Na sexta-feira, 7 de agosto, o ministro do Supremo Tribunal Federal (STF) Luís Roberto Barroso determinou que o governo federal complemente o plano de barreiras sanitárias para povos indígenas isolados e de recente contato. A medida tem como objetivo evitar o avanço da contaminação do novo coronavírus.

Funai

A Fundação Nacional do Índio (Funai) suspendeu e março as autorizações de entrada em terras demarcadas em todo país. O órgão também disse em nota que reforçou ações de prevenção em conjunto com a Secretaria Especial de Saúde Indígena (Sesai) e que já investiu R$ 26 milhões em medidas de combate ao novo coronavírus . Como medida de segurança, a Funai declarou já ter distribuído 500 mil cestas básicas e quase 62 mil kits de higiene pessoal e limpeza.

Ações de vigilância e monitoramento territorial também foram realizadas, contabilizando 151 ações de fiscalização em 63 terras demarcadas para  coibir “extração ilegal de madeira, garimpo e pesca predatória”.

Quanto aos bloqueios, a Funai reitera que participa de 271 barreiras sanitárias para impedir a entrada de não indígenas em aldeias, mas afirma que bloqueios comprometem o abastecimento da população.

70 mil indígenas contaminados nas Américas

Para marcar o dia internacional dos povos indígenas, 9 de agosto, Michelle Bachelet, Alta Comissária das Nações Unidas para os Direitos Humanos, compartilhou dados sobre a situação da Covid-19 nas Américas.
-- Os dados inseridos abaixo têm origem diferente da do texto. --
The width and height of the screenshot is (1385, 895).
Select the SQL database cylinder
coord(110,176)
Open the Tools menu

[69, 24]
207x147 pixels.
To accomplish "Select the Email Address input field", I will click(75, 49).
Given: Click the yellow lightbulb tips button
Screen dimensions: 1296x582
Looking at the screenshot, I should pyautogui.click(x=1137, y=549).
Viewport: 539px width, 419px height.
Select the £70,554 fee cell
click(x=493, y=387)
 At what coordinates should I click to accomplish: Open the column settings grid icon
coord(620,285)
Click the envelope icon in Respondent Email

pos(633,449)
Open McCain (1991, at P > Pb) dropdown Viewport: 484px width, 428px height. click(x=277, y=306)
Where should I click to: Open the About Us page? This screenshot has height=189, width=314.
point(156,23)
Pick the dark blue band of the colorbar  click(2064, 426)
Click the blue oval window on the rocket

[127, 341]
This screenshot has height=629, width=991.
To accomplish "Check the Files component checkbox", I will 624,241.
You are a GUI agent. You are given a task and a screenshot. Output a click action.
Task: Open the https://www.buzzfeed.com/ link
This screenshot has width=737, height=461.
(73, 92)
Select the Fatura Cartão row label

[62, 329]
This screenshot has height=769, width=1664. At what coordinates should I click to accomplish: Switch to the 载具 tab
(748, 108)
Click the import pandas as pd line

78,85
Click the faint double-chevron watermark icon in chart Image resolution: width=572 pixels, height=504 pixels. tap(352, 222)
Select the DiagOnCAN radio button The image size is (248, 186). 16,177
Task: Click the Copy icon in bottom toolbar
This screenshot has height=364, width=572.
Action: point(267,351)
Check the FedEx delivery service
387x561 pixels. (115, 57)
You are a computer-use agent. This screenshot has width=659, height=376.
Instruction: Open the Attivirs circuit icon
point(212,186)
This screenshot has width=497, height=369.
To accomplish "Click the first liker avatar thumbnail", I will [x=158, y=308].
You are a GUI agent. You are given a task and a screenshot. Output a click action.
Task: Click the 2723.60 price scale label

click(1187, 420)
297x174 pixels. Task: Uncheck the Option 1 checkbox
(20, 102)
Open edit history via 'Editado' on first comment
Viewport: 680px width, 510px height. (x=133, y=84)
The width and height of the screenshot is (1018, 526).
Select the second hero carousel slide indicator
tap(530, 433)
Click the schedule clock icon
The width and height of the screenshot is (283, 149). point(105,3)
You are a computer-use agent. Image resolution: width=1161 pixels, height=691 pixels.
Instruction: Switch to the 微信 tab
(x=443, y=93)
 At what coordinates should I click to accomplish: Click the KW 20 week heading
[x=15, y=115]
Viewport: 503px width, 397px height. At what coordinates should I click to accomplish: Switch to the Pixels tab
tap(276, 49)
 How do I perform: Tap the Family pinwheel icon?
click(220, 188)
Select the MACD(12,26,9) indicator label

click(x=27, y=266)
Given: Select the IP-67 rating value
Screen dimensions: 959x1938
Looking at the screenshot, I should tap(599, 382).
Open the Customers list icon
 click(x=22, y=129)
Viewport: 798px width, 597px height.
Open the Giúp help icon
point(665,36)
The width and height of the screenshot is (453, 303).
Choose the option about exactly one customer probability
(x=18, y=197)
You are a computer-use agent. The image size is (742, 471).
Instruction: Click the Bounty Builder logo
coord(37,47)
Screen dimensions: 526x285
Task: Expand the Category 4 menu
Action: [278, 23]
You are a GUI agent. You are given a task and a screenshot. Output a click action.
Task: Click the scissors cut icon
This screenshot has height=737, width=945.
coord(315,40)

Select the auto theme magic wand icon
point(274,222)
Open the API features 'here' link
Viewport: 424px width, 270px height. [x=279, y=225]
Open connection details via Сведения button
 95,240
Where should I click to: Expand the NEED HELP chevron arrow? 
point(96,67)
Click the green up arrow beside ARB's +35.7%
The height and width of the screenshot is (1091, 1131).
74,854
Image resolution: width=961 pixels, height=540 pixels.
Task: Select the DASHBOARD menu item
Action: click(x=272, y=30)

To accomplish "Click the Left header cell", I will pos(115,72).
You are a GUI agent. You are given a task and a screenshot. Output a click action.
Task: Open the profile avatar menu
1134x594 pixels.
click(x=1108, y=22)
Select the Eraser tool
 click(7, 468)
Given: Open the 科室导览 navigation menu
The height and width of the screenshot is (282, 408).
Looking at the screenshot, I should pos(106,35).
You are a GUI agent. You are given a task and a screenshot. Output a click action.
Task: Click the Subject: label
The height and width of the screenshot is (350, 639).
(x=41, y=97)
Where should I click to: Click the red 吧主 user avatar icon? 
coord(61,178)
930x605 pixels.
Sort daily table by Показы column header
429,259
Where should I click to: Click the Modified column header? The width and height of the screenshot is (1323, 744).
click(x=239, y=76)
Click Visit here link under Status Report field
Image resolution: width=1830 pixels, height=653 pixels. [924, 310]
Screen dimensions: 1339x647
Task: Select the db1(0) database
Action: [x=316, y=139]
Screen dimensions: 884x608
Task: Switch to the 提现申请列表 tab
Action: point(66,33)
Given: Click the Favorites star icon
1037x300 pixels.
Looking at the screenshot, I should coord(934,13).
Dos mais de 70 mil indígenas infectados pela Covid-19 na região, 23.000 são integrantes de povos da Bacia do Amazonas.

A chefe de direitos humanos da ONU apontou a falta de acesso a cuidados de saúde, água potável e saneamento que as aldeias enfrentam. E denunciou as condições de vida de muitos dos povos indígenas. "Nesta vasta região que abrange o Brasil, Bolívia, Peru, Equador, Colômbia, Venezuela, Guiana, Suriname e Guiana Francesa, 420 ou mais povos indígenas vivem em terras que estão cada vez mais danificadas e poluídas pela mineração ilegal, exploração madeireira e agricultura de corte e queima", disse.

Para ela, a pandemia evidenciou a necessidade de incluir as entidades representativas, líderes e autoridades tradicionais indígenas na formulação e implementação de políticas públicas que os afetam. "Trata-se de salvar vidas e proteger uma preciosa rede de culturas, línguas e conhecimentos tradicionais que nos ligam às raízes profundas da humanidade", insistiu.